4. Use of Proceeds. The first sentence of Section 6.4 is deleted in its
entirety and replaced with the following:
The Company will use the proceeds of the issuance of the Note to repay
existing debt, to repurchase shares of Common Stock and for general
corporate purposes; provided, however, that any repurchases of shares of
Common Stock hereunder (i) will be approved by the Board of Directors, (ii)

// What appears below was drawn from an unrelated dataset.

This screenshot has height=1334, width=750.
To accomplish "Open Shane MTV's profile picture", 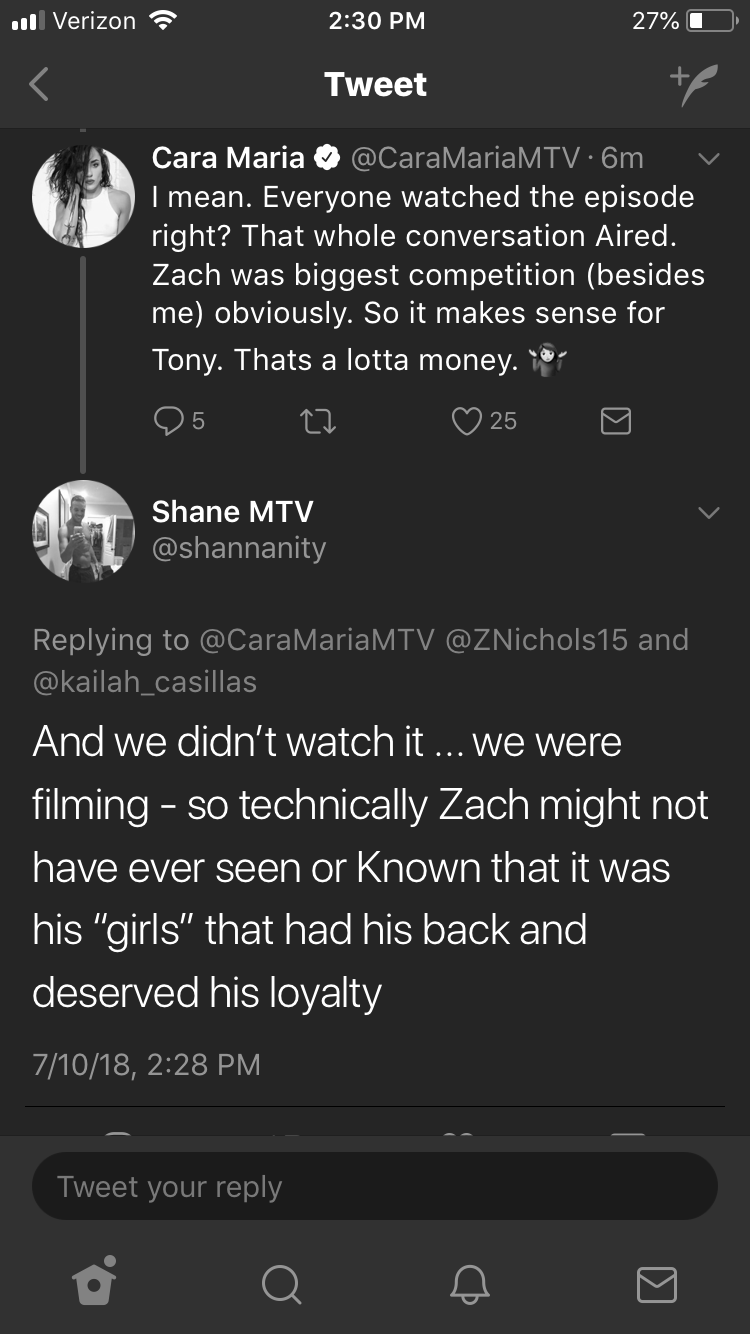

will be made in compliance with all applicable law, (iii) will be made
within 12 months of the Special Meeting and (iv) will not exceed
$10,000,000 in the aggregate and, in the event of a Series B Closing Date,
will not exceed the sum of $10,000,000 plus aggregate proceeds to the
Company from the sale of Series B Notes; and provided further that nothing
herein shall prohibit, restrict or otherwise limit the Company's ability to
effect its $75,000,000 securities repurchase program previously adopted by
the Company as long as such securities repurchase program is completed
within 24 months of the later of (a) the Closing Date and (b) the Series B
Closing Date.
5. Additional Purchases of Common Stock. Sections 6.6A and 6.6B shall be
deleted in their entirety and replaced with the following:
6.6. Additional Purchases of Common Stock.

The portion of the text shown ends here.